_Extracted data_:
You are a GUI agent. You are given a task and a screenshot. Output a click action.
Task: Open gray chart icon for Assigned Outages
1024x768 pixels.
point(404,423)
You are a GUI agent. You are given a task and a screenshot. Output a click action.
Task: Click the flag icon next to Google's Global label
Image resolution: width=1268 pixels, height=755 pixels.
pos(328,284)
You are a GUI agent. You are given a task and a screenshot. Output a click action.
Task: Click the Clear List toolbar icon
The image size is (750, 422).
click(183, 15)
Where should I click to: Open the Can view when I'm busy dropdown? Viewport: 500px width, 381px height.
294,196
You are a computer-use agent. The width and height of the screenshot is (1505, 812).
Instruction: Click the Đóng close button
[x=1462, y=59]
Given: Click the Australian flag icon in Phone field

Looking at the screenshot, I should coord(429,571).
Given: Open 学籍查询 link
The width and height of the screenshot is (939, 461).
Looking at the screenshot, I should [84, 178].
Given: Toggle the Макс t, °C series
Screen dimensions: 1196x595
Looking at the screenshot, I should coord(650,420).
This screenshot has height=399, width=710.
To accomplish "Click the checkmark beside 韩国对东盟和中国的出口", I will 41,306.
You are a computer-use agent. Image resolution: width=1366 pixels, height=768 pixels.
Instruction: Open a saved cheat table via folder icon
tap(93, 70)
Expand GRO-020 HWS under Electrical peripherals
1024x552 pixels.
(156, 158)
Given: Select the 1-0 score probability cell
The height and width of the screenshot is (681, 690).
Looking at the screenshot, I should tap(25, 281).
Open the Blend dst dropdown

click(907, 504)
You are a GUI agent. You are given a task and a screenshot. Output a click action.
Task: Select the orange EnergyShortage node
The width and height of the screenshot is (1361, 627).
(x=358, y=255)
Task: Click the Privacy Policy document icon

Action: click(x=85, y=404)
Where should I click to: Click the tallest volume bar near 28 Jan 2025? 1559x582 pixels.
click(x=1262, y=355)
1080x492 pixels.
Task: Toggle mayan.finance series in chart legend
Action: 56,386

_Your objective_: Once you have read the entries, write them out again without altering a single character.

_Answer to the problem_:
You are a GUI agent. You are given a task and a screenshot. Output a click action.
Task: Open gray chart icon for Assigned Outages
1024x768 pixels.
point(404,423)
You are a GUI agent. You are given a task and a screenshot. Output a click action.
Task: Click the flag icon next to Google's Global label
Image resolution: width=1268 pixels, height=755 pixels.
pos(328,284)
You are a GUI agent. You are given a task and a screenshot. Output a click action.
Task: Click the Clear List toolbar icon
The image size is (750, 422).
click(183, 15)
Where should I click to: Open the Can view when I'm busy dropdown? Viewport: 500px width, 381px height.
294,196
You are a computer-use agent. The width and height of the screenshot is (1505, 812).
Instruction: Click the Đóng close button
[x=1462, y=59]
Given: Click the Australian flag icon in Phone field

Looking at the screenshot, I should coord(429,571).
Given: Open 学籍查询 link
The width and height of the screenshot is (939, 461).
Looking at the screenshot, I should [84, 178].
Given: Toggle the Макс t, °C series
Screen dimensions: 1196x595
Looking at the screenshot, I should coord(650,420).
This screenshot has height=399, width=710.
To accomplish "Click the checkmark beside 韩国对东盟和中国的出口", I will 41,306.
You are a computer-use agent. Image resolution: width=1366 pixels, height=768 pixels.
Instruction: Open a saved cheat table via folder icon
tap(93, 70)
Expand GRO-020 HWS under Electrical peripherals
1024x552 pixels.
(156, 158)
Given: Select the 1-0 score probability cell
The height and width of the screenshot is (681, 690).
Looking at the screenshot, I should tap(25, 281).
Open the Blend dst dropdown

click(907, 504)
You are a GUI agent. You are given a task and a screenshot. Output a click action.
Task: Select the orange EnergyShortage node
The width and height of the screenshot is (1361, 627).
(x=358, y=255)
Task: Click the Privacy Policy document icon

Action: click(x=85, y=404)
Where should I click to: Click the tallest volume bar near 28 Jan 2025? 1559x582 pixels.
click(x=1262, y=355)
1080x492 pixels.
Task: Toggle mayan.finance series in chart legend
Action: 56,386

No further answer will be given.